If you collect your own data, it is wise to consider data management planning. Data management refers to all aspects of creating, housing, delivering, maintaining, archiving and preserving data. It is one of the essential components of responsible conduct of research. The basis of good data management is to document and secure your research data during your studies. Document data in your logbook; pay attention to: names of variables, codebooks, software, file formats, filenames, folder structure and versioning. Store your data securely at SURFdrive. Watch the video The what, why and how of data management planning (5:30) from RDN (Research Data Netherlands) for more information.

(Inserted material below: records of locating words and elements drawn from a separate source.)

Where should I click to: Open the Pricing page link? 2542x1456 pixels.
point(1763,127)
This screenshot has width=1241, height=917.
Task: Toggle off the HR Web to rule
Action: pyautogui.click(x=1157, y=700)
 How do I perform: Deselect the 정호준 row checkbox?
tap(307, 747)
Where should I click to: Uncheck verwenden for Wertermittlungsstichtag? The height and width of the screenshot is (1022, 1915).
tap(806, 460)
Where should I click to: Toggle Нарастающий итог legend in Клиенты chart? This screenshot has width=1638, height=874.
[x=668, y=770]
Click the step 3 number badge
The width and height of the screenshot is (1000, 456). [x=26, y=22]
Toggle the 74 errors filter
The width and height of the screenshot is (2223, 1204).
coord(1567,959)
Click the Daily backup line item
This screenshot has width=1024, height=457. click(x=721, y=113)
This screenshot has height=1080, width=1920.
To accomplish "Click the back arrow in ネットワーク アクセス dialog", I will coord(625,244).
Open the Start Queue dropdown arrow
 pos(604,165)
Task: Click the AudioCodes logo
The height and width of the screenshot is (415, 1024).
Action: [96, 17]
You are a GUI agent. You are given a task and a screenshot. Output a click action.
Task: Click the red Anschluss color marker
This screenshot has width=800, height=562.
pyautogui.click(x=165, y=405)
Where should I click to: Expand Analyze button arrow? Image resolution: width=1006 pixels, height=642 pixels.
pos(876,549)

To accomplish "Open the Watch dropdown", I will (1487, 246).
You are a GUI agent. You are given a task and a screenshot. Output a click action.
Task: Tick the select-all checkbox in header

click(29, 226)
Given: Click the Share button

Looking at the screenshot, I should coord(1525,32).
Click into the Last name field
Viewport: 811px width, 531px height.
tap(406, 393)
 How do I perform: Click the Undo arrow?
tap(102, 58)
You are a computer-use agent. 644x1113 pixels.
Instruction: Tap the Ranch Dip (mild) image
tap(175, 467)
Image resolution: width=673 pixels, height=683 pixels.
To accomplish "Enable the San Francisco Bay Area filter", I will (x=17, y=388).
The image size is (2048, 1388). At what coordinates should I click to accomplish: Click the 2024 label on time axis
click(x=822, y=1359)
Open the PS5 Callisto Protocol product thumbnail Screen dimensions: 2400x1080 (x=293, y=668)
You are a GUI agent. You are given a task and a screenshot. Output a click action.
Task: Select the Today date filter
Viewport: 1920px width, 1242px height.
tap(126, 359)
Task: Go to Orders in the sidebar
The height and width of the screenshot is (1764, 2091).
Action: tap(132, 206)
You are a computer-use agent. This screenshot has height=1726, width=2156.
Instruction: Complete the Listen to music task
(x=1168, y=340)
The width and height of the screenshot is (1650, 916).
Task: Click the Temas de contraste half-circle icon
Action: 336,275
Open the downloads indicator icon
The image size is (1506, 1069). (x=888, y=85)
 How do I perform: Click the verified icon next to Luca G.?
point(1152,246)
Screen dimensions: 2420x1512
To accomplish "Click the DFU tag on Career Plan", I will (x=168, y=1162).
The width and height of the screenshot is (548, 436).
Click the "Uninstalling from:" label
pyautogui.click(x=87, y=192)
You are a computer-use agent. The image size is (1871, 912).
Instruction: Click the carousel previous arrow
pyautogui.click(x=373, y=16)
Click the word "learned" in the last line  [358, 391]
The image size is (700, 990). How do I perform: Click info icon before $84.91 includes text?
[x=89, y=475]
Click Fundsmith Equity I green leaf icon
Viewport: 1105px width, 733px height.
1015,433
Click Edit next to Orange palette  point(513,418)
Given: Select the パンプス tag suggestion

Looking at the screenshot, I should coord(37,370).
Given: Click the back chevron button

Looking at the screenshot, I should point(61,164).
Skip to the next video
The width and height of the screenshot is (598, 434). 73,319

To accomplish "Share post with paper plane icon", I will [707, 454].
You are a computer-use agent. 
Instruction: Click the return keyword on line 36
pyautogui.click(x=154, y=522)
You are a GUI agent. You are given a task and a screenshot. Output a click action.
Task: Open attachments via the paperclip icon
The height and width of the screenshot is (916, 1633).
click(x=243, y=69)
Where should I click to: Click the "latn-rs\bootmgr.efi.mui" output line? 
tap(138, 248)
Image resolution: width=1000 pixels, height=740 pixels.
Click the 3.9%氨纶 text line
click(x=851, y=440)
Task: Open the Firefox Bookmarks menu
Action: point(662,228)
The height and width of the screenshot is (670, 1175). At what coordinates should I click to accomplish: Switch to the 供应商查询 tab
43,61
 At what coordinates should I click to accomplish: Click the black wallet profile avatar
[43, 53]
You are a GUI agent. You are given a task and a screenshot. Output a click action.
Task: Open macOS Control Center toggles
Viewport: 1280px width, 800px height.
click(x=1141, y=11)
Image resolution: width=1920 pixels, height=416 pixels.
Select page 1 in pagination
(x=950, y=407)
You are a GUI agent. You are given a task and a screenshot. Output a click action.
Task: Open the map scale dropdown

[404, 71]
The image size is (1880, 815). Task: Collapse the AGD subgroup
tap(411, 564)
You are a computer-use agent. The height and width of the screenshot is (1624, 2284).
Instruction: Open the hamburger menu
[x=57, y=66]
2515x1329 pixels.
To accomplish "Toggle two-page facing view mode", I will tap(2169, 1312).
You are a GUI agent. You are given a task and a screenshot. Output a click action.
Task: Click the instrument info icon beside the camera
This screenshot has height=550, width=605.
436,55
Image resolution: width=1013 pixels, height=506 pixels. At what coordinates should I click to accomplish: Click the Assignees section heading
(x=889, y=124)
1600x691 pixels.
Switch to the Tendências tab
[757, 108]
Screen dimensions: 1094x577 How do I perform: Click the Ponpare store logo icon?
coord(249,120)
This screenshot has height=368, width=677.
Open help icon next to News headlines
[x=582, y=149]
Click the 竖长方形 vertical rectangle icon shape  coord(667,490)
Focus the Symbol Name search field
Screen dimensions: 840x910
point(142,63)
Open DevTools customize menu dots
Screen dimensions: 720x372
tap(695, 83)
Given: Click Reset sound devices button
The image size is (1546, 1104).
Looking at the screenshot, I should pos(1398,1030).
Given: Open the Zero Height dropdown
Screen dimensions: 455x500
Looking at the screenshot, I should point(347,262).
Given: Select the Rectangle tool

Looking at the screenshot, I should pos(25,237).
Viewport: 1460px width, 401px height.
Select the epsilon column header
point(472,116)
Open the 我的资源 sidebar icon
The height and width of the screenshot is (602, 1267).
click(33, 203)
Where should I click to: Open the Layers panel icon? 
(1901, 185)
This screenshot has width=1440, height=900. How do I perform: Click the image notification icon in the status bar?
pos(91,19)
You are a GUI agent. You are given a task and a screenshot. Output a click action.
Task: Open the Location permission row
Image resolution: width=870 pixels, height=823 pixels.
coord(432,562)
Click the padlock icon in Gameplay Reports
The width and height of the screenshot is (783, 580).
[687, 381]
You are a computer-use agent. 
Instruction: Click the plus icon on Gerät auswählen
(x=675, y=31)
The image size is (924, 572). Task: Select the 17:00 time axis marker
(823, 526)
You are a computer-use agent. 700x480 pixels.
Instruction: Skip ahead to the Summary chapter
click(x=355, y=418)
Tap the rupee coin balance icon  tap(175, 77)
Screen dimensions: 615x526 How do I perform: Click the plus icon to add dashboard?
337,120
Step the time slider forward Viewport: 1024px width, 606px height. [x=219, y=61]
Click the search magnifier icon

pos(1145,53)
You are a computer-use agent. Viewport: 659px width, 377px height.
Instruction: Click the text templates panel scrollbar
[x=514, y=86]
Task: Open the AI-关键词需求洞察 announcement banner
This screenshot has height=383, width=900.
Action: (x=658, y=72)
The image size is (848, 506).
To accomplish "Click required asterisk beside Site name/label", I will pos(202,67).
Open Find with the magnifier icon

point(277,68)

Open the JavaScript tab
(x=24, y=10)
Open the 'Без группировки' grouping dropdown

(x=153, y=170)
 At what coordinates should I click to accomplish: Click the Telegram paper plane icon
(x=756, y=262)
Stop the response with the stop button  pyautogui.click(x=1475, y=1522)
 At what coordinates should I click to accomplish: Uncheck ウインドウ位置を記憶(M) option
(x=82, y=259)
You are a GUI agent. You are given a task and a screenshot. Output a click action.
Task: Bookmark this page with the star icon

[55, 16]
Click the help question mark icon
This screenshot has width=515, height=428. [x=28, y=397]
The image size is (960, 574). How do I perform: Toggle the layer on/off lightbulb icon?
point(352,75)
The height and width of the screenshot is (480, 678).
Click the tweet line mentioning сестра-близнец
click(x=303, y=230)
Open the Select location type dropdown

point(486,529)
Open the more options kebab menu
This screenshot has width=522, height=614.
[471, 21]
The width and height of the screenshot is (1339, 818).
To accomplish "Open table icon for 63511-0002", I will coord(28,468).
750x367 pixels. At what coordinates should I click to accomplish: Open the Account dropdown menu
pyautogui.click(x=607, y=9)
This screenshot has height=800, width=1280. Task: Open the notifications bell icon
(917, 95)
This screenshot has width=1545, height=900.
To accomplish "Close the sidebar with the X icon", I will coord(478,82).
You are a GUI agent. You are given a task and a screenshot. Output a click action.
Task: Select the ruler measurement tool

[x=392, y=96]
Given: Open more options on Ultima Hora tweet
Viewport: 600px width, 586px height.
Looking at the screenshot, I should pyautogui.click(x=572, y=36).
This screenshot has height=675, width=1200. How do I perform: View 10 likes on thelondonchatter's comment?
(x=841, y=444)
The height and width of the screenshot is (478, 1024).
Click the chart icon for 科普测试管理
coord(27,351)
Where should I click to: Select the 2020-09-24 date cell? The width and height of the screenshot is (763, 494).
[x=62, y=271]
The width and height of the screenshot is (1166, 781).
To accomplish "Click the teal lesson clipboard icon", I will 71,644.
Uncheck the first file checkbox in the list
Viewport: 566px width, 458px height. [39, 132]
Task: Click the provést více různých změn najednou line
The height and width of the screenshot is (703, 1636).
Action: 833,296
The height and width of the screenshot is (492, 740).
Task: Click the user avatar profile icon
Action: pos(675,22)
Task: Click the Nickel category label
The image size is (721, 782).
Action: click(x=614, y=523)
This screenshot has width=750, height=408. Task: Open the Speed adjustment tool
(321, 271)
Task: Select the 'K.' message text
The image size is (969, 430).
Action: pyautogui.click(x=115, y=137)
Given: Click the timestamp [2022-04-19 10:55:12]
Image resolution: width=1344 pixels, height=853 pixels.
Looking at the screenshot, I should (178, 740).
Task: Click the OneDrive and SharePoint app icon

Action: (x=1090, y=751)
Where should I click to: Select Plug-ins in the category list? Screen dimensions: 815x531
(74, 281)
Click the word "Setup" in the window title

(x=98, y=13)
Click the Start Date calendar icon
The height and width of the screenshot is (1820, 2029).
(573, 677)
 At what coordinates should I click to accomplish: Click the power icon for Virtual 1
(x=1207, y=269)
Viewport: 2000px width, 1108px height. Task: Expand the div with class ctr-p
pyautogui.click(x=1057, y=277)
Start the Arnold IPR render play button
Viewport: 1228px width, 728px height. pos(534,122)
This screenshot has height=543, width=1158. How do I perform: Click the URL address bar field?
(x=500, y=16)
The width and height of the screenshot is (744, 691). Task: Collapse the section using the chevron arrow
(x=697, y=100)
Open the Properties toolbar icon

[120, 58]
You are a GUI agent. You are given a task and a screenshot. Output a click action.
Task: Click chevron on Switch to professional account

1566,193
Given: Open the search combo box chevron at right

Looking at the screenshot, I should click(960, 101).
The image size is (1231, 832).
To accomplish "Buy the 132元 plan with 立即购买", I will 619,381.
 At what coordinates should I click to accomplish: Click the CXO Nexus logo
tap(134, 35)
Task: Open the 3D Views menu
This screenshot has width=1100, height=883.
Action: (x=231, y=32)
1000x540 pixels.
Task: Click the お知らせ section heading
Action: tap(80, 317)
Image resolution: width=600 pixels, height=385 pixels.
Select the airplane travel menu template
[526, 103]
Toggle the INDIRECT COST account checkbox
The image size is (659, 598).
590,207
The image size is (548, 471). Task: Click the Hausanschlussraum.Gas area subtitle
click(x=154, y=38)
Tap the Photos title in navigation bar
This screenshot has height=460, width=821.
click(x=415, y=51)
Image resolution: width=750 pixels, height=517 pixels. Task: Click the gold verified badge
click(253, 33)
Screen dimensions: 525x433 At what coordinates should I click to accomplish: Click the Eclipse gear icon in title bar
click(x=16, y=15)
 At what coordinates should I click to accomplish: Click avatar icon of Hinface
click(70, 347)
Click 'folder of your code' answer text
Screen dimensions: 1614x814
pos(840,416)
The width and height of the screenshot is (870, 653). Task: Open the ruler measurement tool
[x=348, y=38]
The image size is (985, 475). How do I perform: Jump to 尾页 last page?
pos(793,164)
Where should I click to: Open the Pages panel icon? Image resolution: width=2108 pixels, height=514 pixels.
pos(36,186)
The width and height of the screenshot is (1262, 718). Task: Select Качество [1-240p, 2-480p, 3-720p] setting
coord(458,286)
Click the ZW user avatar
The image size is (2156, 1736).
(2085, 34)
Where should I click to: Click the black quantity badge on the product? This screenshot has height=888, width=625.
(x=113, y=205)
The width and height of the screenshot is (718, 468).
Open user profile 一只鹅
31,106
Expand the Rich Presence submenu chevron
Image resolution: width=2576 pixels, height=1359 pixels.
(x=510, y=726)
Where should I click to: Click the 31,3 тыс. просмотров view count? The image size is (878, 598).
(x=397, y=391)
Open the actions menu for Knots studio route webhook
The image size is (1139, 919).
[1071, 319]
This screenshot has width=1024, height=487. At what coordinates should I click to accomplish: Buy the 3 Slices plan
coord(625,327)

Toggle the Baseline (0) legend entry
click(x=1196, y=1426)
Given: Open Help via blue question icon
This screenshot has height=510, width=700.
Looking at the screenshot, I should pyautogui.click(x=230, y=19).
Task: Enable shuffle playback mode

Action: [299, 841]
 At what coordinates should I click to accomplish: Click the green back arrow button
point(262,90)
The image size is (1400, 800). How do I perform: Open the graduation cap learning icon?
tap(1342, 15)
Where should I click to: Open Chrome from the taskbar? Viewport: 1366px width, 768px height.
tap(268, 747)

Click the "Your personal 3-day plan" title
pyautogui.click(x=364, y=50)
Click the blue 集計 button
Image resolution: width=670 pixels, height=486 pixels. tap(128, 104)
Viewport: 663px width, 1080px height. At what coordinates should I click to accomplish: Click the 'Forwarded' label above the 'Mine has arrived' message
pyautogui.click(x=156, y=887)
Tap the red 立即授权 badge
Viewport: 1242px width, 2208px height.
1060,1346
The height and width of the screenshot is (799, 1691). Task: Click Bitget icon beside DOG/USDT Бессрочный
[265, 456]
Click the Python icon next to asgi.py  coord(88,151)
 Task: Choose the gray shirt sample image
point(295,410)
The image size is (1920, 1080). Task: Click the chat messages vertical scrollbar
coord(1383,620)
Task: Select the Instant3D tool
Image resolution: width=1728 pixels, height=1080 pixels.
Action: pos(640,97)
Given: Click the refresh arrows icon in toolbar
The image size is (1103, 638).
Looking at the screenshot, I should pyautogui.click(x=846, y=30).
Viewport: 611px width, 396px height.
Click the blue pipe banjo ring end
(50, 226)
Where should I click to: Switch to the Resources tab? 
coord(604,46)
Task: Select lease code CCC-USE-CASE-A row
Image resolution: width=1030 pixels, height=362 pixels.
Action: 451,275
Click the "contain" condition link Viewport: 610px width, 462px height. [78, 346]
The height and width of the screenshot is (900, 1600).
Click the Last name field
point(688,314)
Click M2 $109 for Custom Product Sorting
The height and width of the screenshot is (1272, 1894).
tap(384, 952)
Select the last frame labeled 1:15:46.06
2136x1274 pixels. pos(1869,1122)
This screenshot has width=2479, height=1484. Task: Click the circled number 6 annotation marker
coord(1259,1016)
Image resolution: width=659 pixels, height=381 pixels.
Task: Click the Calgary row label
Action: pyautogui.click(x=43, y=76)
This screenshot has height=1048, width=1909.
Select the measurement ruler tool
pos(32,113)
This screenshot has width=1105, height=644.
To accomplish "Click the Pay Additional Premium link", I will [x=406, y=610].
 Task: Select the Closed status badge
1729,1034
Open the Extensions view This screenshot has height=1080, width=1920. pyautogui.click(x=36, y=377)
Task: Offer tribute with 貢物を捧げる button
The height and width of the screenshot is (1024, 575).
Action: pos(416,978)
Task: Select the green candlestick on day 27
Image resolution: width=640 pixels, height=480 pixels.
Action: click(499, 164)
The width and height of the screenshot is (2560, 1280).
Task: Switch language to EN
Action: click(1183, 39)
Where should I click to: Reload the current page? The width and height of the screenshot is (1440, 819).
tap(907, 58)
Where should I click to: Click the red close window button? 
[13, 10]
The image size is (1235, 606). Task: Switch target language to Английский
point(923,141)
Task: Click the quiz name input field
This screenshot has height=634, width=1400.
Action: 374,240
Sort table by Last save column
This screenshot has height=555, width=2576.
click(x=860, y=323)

Responsible use of data is particularly important when the data involves people. The ethical norm is that you, the researcher, do not harm your research subjects in any way or better still, that people who participate in the research benefit from the research (Mertens 2007:27). Ideally, you work with research subjects towards improving their situation or solving their problem. Two main elements of this consideration are:
Also consider how your own gender, social background, cultural values, etc. influence the safety, health or status of respondents by association, presence and interventions.
Another principle involved in research ethics is informed consent: getting permission from research subjects before you start your data collection, indicating that they understand and agree with your activities and its impact on them.
An example template form can be found under the related links on your right. Informed consent however involves more than a simple form and may require feedback and consultation from research subjects at various stages. Informed consent also implies respecting the respondent’s right to autonomy: being free to say “no” without consequences. Informed consent from children requires the consent of parents. Dealing with those who have been displaced requires extra care and empathy for emotional, psychological or physical trauma.
In medical research care should be taken that respondents may not fully comprehend the implications of complex procedures. It may also be unclear what the outcome of a medical test will mean in practical terms for a healthy respondent or ill patient. A researcher needs to manage the expectations for (experimental) treatment as research interests and treatment aspects get intertwined.
In social research and anthropology, researchers have to consider a social structure of which respondents are members. Interaction may take place through community representatives who have their own interests in the proposed research. This may complicate informing respondents of the purpose of the research. When respondents are dependent on community leaders they do not trust, the researcher has to anticipate mistrust and miscommunication problems. Finally, when the research involves working with translators, the researcher needs to be sensitive that the information as understood by the respondents may not correspond with the intended message as a result of cultural or linguistic differences.
Research data management and open data initiatives enable and promote re-use of primary data by different researchers, or generations of researchers. Data sharing allows other researchers to match, compare and analyze the data set. The advantage of data sharing is that academic research can be replicated more easily, verified by other researchers or matched with other research results.
Before sharing data, determine how the identity of respondents will be protected and whether identity can be linked directly to answers given by individuals. To separate the identity of the respondents from the answers given (at the earliest moment) you can keep a numbered list of respondents separate from numbered questionnaires and not include this in the data sharing environment. It should also be clear who gets access to which part of the shared data, for which purpose.
When a sponsor is involved, it should be clear who owns and has access to (certain parts of) the data. Sponsor ownership of the data may conflict with your independence as researcher and/or with the responsibilities towards respondents. Consider your rights to access and share data and the needs of your respondents before you sign a contract with a sponsor.